Commercial post-processing software (cvi42, Circle Cardiovascular imaging, Calgary, AB, Canada) was used to analyze the cardiac structure and function offline. After all short-axis cine images were imported into this software, we manually outlined the left ventricular endocardium and epicardium on all contiguous short-axis cine images. The trabeculae and papillary muscles were included in the left ventricular cavity. Next, the left ventricular end-diastolic volume (LVEDV), end-systolic volume (LVESV), stroke volume (LVSV), ejection fraction (LVEF) and mass (LVM) were measured. Additionally, the left atrial volume (LAV) was calculated according to the biplane area-length method (LAV = [0.85 × (2-chamber area) × (4-chamber area)]/L, where L was the shortest dimension from the back wall to the line across hinge points of the mitral valve between the above two chambers) [30]. All of the above measurements were indexed to the body surface area (BSA).

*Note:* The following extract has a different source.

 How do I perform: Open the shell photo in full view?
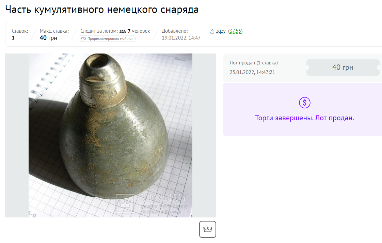pos(110,135)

Measurement of T1 mapping and ECV mapping

Extracellular volume fraction mapping was automatically calculated using a prototype inline processing function from Siemens, based on native and post-contrast T1 mapping at the same slice and the subject-specific HCT value. The native and post-contrast T1 and ECV values were measured by manually delineating regions of interest in the mid-layer myocardium of the left ventricular basal, middle and apical segments. The 16 regions of interest for each volunteer were drawn based on the American Heart Association 16-segment model [31] (Fig. 1). Any segments with artifacts affecting the measurements were eliminated. Next, the global mean T1 and ECV values of each subject were calculated. To determine the reproducibility of myocardial T1 and ECV, the same images from 15 randomly selected individuals were repeatedly measured by the same observer and another blinded observer.

Fig. 1.

Fig. 1

Representative maps of a healthy volunteer at the left ventricular middle short-axis segment with a modified Look-Locker inversion recovery (MOLLI) sequence showing native T1 mapping (a), post-contrast T1 mapping of the same slice (b), and calculated extracellular volume (ECV) mapping of the same segment (c)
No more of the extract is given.